- Action item
Once you reach the line containing "Jump to the sequence end", copy it and every line after it exactly, through the end of the data below.

-----

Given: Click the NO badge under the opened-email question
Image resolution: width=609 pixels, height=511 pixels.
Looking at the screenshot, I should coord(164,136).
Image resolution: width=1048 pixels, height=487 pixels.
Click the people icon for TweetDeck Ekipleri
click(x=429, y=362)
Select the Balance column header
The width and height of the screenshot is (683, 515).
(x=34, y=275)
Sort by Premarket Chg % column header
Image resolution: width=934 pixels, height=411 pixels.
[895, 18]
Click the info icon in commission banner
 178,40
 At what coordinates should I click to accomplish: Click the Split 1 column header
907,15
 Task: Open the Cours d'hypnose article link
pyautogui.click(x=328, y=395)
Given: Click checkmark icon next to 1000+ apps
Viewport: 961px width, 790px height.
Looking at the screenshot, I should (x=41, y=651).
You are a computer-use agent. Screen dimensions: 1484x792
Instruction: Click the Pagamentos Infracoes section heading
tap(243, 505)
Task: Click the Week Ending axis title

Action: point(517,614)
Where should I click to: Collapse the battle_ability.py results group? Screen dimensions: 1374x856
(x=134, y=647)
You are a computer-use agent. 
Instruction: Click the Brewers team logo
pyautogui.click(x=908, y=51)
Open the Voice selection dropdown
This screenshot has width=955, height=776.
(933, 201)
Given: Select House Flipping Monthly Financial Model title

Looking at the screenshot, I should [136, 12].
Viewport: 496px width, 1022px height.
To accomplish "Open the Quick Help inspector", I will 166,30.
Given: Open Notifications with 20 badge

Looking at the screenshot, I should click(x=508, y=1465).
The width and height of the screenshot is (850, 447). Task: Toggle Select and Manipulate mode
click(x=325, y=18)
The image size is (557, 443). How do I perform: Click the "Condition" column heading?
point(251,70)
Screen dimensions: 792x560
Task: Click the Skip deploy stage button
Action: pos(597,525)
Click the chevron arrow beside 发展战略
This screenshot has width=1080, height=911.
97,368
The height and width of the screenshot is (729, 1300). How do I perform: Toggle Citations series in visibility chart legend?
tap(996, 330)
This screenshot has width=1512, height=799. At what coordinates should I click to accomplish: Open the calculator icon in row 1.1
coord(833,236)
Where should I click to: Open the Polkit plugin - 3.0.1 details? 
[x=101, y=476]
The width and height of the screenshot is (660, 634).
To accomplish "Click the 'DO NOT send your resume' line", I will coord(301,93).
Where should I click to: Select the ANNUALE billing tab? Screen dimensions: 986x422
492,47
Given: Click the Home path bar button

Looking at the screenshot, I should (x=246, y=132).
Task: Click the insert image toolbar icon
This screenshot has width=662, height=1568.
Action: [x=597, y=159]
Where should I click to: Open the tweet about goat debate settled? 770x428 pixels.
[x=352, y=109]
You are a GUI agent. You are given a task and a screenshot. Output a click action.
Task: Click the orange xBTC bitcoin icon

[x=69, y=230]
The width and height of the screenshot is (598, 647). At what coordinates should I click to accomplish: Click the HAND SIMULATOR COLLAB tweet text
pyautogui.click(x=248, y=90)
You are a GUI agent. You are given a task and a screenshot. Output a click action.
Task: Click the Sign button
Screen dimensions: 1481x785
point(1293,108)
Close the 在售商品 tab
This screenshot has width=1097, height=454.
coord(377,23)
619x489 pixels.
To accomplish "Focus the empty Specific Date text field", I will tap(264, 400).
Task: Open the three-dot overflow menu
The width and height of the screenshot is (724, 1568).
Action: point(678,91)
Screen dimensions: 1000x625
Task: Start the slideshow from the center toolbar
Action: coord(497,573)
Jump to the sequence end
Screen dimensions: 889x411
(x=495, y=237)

-----

- Exercise answer
Jump to the sequence end
Screen dimensions: 889x411
(x=495, y=237)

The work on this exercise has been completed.